The government has been considering the proposal since at least early last year.
A funding committment was left out of the state government's slimmed-down IT budget last year, and the state has been criticised for delaying a decision on the proposal.
SubPartners last year warned the state government that it would likely incur higher connection costs the longer it took to make a decision.
"If we don’t connect now, we can do so down the track, but it will be much more expensive," Greens senator Christine Milne said in December last year.
"Lowering the cost of data transmission and improving the speed means we may be able to attract new businesses to Tasmania, such as data servers and associated industries, to take advantage of our cool temperate climate, renewable energy and educated workforce."

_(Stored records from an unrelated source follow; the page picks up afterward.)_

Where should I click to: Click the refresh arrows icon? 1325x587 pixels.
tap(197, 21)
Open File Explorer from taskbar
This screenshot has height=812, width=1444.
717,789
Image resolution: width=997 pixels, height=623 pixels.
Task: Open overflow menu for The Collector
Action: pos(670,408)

She argued there was not currently enough data demand in the state for a private company to justify investing in a connection, but if the state government agreed to fund SubPartner spur it would attract businesses to the state and thereby increase data demand.
"It’s one of those cases of “if you build it, they will come”," she said.
Tasmania has three existing fibre connections to the mainland through Telstra and Basslink. The state has been studying options for a fourth connection since at least 2011, but ruled out a second Basslink-style cable due to cost considerations.
The APX-West Perth to Singapore cable is expected to be complete in the third quarter of 2016. It will span 4700 kilometres and has an initial design capability of 32 terabit/s over four pairs of fibre-optic circuits. It will have spurs to Indonesia's capital Jakarta as well as to Christmas Island.
The 4800km Sydney to Perth portion of the APX cable system is also scheduled for completion in the third quarter of 2016. It will have the capability to connect to Adelaide, Melbourne and Hobart with a number of branching units.
APX-East, which is to be ready for service in the fourth quarter of 2017, will cover 12,500km between Sydney and Hermosa Beach in California, with branch connections to Auckland and Oauhu, Hawaii as well as some of the Pacific islands.